In this chapter, we study the workings of 3DVar and SC-4DVar on the same chaotic Lorenz 1963 system as used with ensemble methods in Chap. 15. We will apply both 3DVar and SC-4DVar sequentially over multiple data-assimilation windows, and we will demonstrate the difference between the filter solution obtained by 3DVar and the recursive SC-4DVar smoother solution. We will also dive deeper into the behavior of the SC-4DVar with highly nonlinear- and chaotic dynamics and try to understand more of the method’s properties and possible limitations in these cases. After studying the 3DVar and 4DVar methods, we compare them with the ensemble methods used in Chap. 15.

1 Data Assimilation Set up

The governing equations of the Lorenz 1963 system are Eqs. (15.1)–(15.3) in Chap. 15. We use the standard parameter setting of \(\sigma = 10 \), \(\rho = 28\), and \(\beta = 3/8\), which leads to chaotic dynamics as depicted in Fig. 16.1. In all simulations the starting point for the true run is \((-10,-10,20)^T\), and the time step \(\Delta t = 0.01\).

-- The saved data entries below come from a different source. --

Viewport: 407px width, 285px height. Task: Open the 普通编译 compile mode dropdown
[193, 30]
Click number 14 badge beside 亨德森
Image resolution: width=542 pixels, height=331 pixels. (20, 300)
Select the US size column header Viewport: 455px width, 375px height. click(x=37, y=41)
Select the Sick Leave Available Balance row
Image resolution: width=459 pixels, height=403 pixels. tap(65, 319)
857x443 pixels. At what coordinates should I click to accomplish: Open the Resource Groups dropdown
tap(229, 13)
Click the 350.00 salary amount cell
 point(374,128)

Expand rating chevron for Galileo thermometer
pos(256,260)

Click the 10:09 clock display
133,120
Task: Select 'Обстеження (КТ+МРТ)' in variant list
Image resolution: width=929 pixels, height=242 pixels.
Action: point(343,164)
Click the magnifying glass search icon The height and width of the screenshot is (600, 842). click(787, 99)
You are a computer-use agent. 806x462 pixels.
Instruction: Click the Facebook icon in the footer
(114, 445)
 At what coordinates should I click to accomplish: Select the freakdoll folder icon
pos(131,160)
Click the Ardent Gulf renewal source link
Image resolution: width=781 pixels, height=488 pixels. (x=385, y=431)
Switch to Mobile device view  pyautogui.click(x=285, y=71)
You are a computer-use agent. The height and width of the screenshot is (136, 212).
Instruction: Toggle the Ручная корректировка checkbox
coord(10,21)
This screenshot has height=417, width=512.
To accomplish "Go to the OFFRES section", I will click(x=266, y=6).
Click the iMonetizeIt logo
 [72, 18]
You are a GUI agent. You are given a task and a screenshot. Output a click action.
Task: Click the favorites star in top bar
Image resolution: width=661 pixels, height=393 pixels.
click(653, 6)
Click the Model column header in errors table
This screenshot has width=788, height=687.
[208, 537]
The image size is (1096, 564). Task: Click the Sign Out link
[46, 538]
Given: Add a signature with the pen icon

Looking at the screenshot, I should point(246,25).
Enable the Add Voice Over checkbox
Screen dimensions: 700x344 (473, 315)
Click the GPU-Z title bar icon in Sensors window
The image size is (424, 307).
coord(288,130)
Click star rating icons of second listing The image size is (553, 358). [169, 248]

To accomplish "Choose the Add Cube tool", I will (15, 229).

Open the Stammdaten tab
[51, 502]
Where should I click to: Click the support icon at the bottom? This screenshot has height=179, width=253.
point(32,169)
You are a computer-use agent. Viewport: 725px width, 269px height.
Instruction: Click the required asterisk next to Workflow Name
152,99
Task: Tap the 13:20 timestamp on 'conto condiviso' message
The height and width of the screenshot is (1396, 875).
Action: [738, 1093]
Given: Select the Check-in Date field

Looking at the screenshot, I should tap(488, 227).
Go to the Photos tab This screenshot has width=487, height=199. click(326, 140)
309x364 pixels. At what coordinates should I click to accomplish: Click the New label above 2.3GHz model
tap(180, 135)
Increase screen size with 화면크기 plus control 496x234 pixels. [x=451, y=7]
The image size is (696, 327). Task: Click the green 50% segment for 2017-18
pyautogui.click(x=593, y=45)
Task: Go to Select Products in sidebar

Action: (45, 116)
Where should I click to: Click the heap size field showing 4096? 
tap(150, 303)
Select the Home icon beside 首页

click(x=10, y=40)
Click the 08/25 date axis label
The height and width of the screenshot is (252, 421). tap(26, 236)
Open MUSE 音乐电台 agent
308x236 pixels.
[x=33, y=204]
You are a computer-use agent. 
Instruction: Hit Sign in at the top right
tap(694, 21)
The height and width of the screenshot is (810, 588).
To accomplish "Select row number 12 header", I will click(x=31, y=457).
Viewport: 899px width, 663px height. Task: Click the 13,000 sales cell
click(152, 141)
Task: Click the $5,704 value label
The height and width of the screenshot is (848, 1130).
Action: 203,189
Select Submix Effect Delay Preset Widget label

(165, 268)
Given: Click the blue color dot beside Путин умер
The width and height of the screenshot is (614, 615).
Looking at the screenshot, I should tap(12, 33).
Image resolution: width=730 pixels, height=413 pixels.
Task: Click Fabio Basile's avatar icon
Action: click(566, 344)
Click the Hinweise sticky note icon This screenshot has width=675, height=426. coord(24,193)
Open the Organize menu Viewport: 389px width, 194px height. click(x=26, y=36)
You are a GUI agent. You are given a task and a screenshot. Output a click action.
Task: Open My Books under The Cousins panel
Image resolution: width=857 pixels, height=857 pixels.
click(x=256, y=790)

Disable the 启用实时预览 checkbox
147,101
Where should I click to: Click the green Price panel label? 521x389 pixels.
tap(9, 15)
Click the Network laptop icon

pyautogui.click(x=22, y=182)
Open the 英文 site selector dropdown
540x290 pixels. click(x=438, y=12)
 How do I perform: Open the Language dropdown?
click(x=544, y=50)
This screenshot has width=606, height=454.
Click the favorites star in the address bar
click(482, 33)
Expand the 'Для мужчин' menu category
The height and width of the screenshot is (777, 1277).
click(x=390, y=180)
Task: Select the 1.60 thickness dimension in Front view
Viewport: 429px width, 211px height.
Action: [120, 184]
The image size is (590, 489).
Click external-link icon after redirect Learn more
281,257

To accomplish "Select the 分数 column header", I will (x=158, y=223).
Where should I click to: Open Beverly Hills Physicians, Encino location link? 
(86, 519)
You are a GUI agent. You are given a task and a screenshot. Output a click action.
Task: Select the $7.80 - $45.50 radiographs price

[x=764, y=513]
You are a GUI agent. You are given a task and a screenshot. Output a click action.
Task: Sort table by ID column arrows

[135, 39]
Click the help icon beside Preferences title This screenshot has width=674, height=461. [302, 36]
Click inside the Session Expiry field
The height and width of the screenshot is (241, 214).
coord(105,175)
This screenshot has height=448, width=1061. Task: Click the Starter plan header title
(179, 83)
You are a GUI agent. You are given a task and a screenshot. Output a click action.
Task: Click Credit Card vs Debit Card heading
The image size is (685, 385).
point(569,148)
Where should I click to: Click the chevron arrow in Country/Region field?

We compute the background error covariance in all experiments by sampling a long run of the model every 16 time steps and calculating the sample covariance matrix. After that, we scale this matrix such that the maximum diagonal entry is 4, resulting in

$$\begin{aligned} {\mathbf {C}}_{\textit{xx}}= \begin{pmatrix} 3.10839873 &{} 3.10666191 &{} -0.09539367 \nonumber \\ 3.10666191 &{} 4.0 &{} -0.04713786 \nonumber \\ -0.09539367 &{} -0.04713786 &{} 3.52161065 \end{pmatrix}. \end{aligned}$$

Note the strong covariance between the x and the y components, related to the two wings in the x-y plane. The covariances with the z component are much smaller. The z component has no knowledge of which of the wings or attractors the solution is on, see Fig. 16.1. From its construction, we can see that this covariance matrix contains the climatological correlations between the model variables and not the actual correlations at the start of a specific data assimilation experiment. It is a general weakness of a variational method that only tries to find the mode of the posterior pdf because one then ignores information on the uncertainty. The initial condition of the data-assimilation run is the true state at time zero perturbed by a random vector \({\mathbf {C}}_{\textit{xx}}^{1/2} \boldsymbol{\xi }\) in which \(\boldsymbol{\xi }\) is a random vector with elements drawn from a standard normal distribution.

Fig. 16.1
figure 1

The plot illustrates the time evolution of the Lorenz 1963 system. Notice the two wings and the transition zone between these, which is mainly responsible for the chaotic dynamics, as seen by the spaghetti-like connections between the wings

We generate observations by sampling the true state at variable time intervals, with uncorrelated observation errors of standard deviation 1.0 and the identity measurement operator. We perform experiments where we observe either all variables or only the y component. When we only observe one variable, we illustrate how an SC-4DVar system (see Chap. 4) propagates or spreads the information from the measurement in time and among the variables.

Fig. 16.2
figure 2

The figure shows a typical 3Dvar solution x, y, and z. Red dots denote the observations for each variable at the end of the window, the black line is the true solution, the blue line the prior, and the purple line the analysis. Note that the 3DVar updates the model state only at the end of the window, and the blue and purple line are identical before the observation time

Fig. 16.3
figure 3

A typical SC-4Dvar solution for x, y, and z. Red dots denote the observations for each variable at the end of the window. The black line is the true solution, the blue line the prior, and the purple line the analysis. In contrast to 3DVar, SC-4DVar updates the model trajectory over the whole assimilation window

In the following, we will run several experiments. We start by comparing SC-4DVar with 3DVar (see Chap. 6) to appreciate the strengths of a smoother, over a filter. After that, we will study the SC-4Dvar   in more detail.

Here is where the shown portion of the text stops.